* _Excerpt_
------------------------------------

Here, Petitioner challenges two wholly different determinations: (a) the 1995 NJPB decision to revoke his parole; and (b) the 2002 NJDOC sentencing decision. Thus, the Petition is subject to dismissal for failure to meet the requirements of Habeas Rule 2(e). Because this shortcoming could be cured in a second round of repleading, it would warrant a dismissal without prejudice.
B. The "In Custody" Requirement
Respondent's answer, while thorough in terms of setting forth the facts relevant to Petitioner's claims, suggests confusion as to the issues of exhaustion and the "in custody" requirement.
To invoke habeas corpus review by a federal court, a federal habeas petitioner must satisfy two jurisdictional requirements, one showing that he is "in custody," within the meaning of this term of art, and another showing that he is in custody "in violation of the Constitution or laws or treaties of the United States." 28 U.S.C. § 2241(c)(3); see also Maleng v. Cook, 490 U.S. 488, 490 (1989); 1 James S. Liebman & Randy Hertz, Federal Habeas Corpus Practice and Procedure § 8.1 (4th ed. 2001).
The "in custody" requirement includes several distinct conditions. One of these is that the petitioner must be in custody when his federal habeas application is filed; another is that the petitioner must be held in custody under the particular determination he is attacking in his petition. Maleng, 490 U.S. at 490-91; see also Spencer v. Kemna, 523 U.S. 1 (1998). Therefore, the fact that a petitioner was incarcerated at the time he filed his petition is not dispositive for the purposes of an "in custody" inquiry. If the petitioner's custody at the time his petition is filed results from an order preceding or superceding the one attacked in the petition, then the "in custody" requirement is not satisfied, and the petition is subject to dismissal for lack of jurisdiction.

------------------------------------

* _Raw records_
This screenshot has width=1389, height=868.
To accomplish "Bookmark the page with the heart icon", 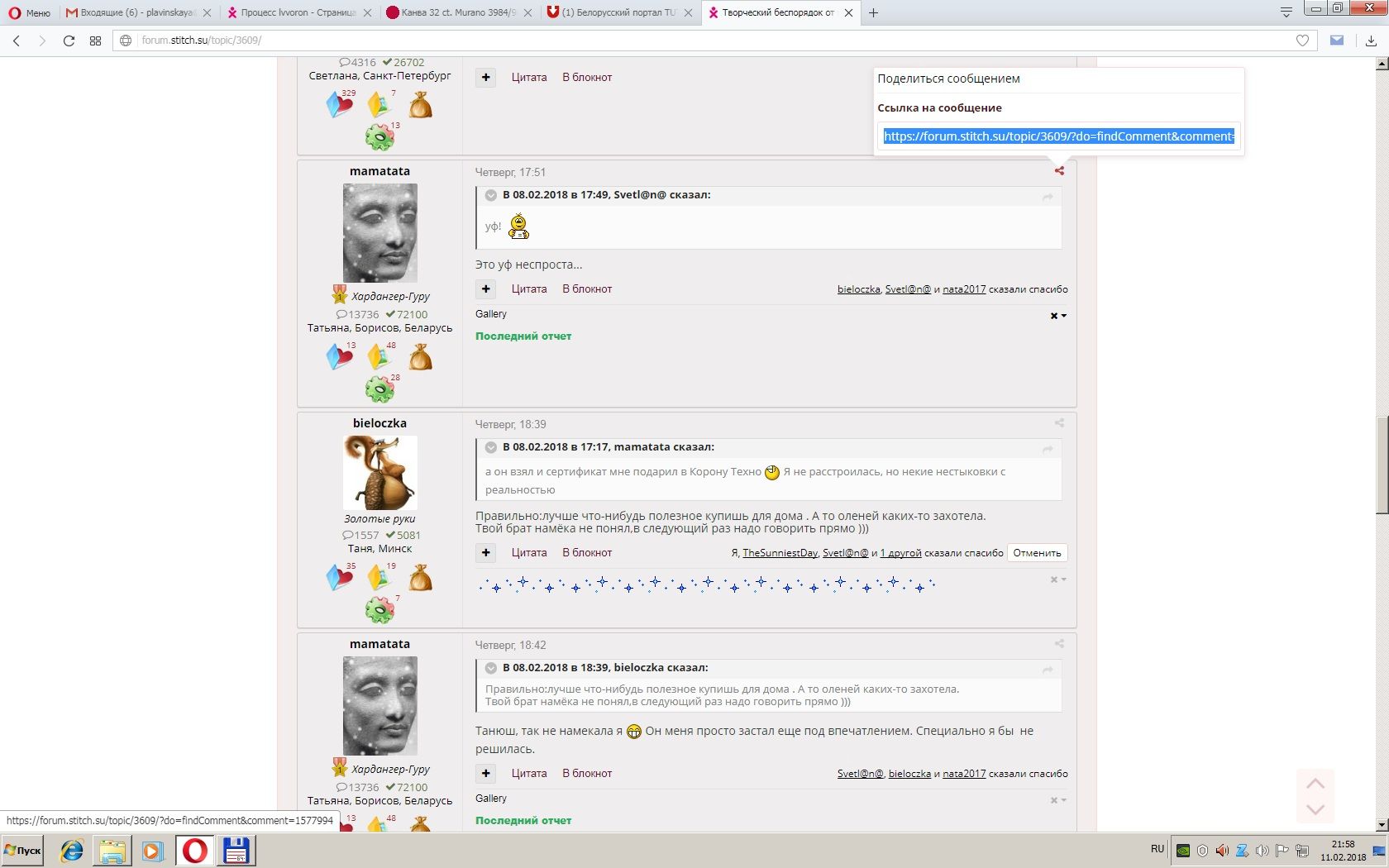I will 1302,40.
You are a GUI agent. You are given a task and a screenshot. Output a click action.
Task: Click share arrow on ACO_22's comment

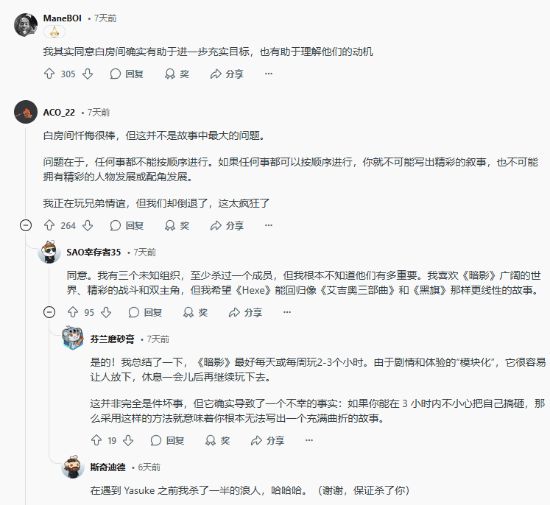pos(216,225)

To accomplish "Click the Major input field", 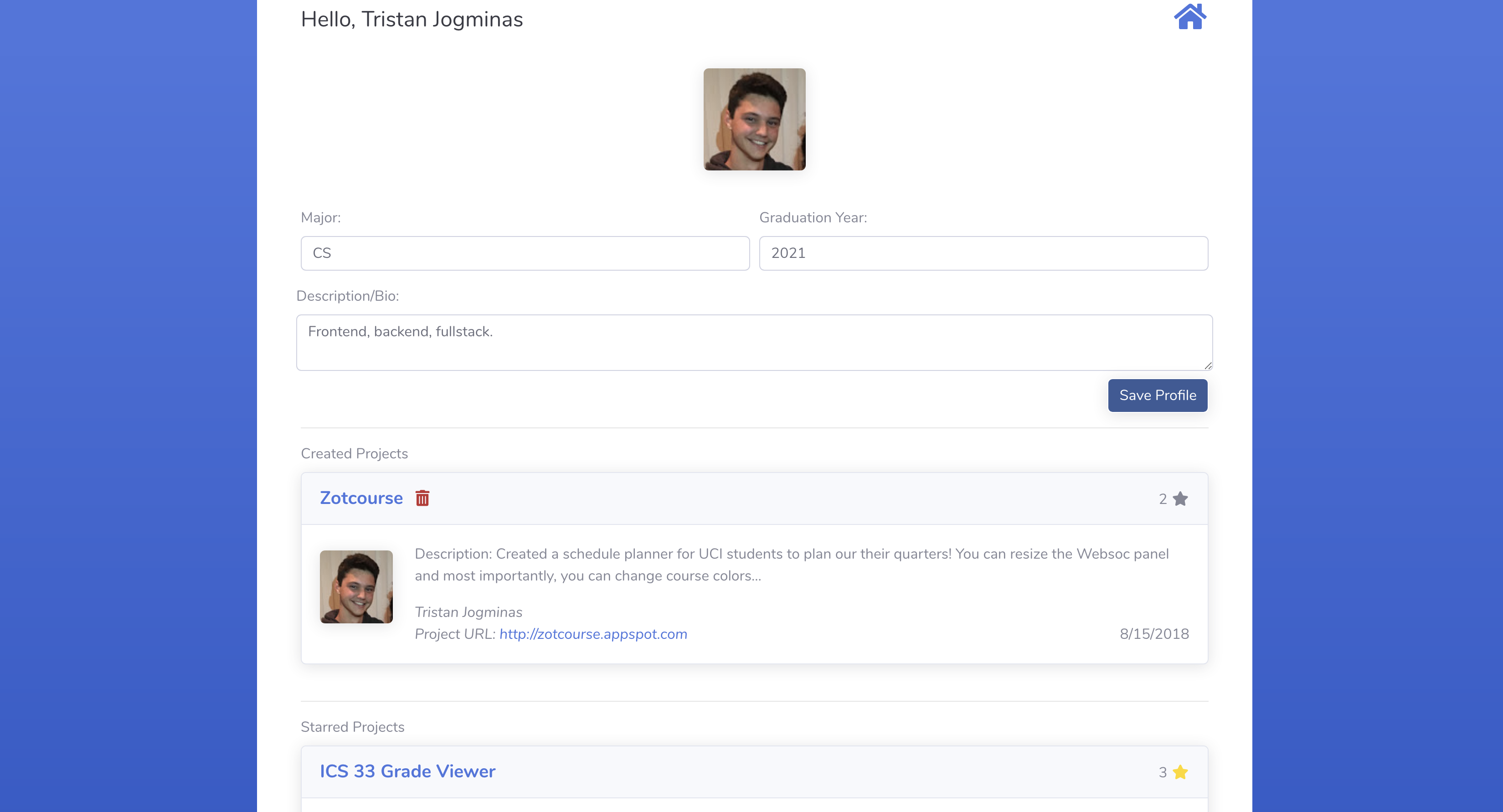I will click(x=525, y=253).
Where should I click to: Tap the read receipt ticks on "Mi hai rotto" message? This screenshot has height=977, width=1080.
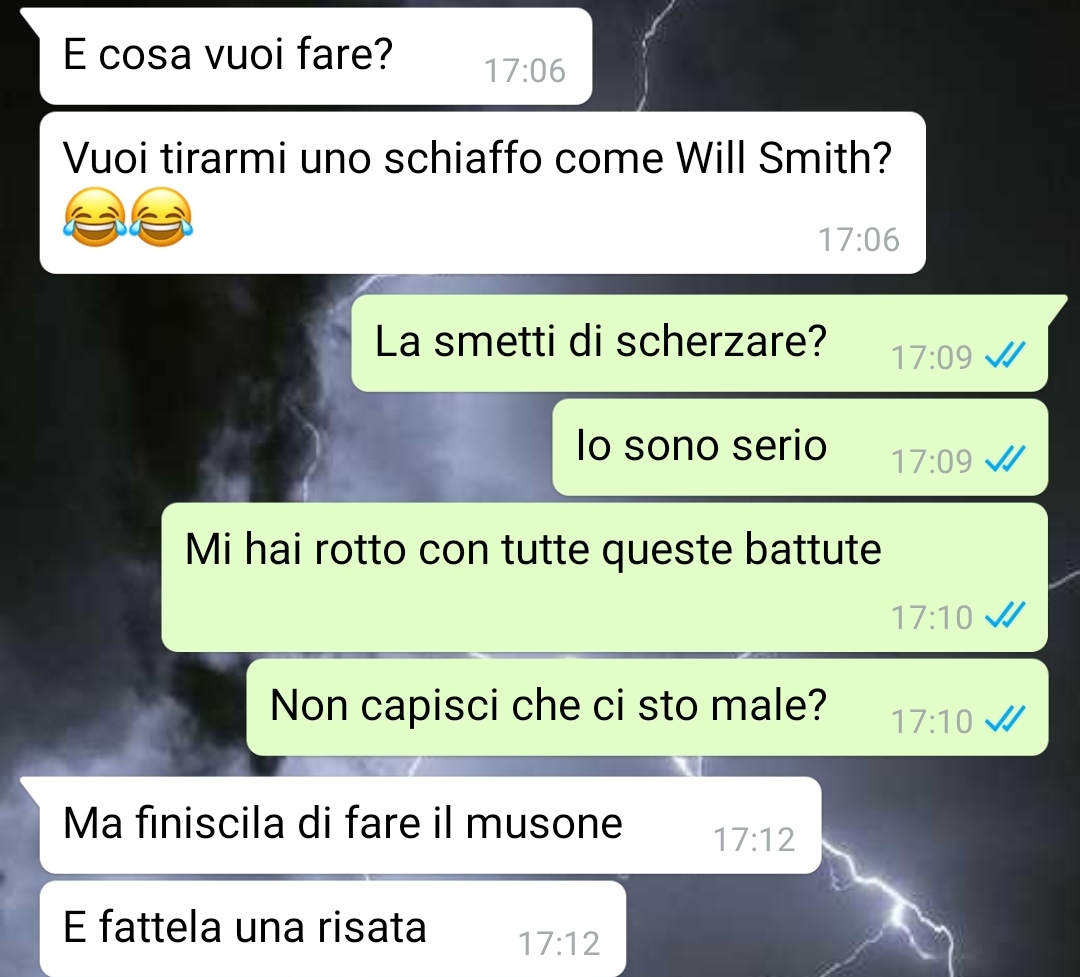tap(1006, 616)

------------------------------------

* _What you are asked to do_
Write out the habeas passage in full, word for word. The listing comes from a separate source.

* _Solved exercise_
Here, Petitioner challenges two wholly different determinations: (a) the 1995 NJPB decision to revoke his parole; and (b) the 2002 NJDOC sentencing decision. Thus, the Petition is subject to dismissal for failure to meet the requirements of Habeas Rule 2(e). Because this shortcoming could be cured in a second round of repleading, it would warrant a dismissal without prejudice.
B. The "In Custody" Requirement
Respondent's answer, while thorough in terms of setting forth the facts relevant to Petitioner's claims, suggests confusion as to the issues of exhaustion and the "in custody" requirement.
To invoke habeas corpus review by a federal court, a federal habeas petitioner must satisfy two jurisdictional requirements, one showing that he is "in custody," within the meaning of this term of art, and another showing that he is in custody "in violation of the Constitution or laws or treaties of the United States." 28 U.S.C. § 2241(c)(3); see also Maleng v. Cook, 490 U.S. 488, 490 (1989); 1 James S. Liebman & Randy Hertz, Federal Habeas Corpus Practice and Procedure § 8.1 (4th ed. 2001).
The "in custody" requirement includes several distinct conditions. One of these is that the petitioner must be in custody when his federal habeas application is filed; another is that the petitioner must be held in custody under the particular determination he is attacking in his petition. Maleng, 490 U.S. at 490-91; see also Spencer v. Kemna, 523 U.S. 1 (1998). Therefore, the fact that a petitioner was incarcerated at the time he filed his petition is not dispositive for the purposes of an "in custody" inquiry. If the petitioner's custody at the time his petition is filed results from an order preceding or superceding the one attacked in the petition, then the "in custody" requirement is not satisfied, and the petition is subject to dismissal for lack of jurisdiction.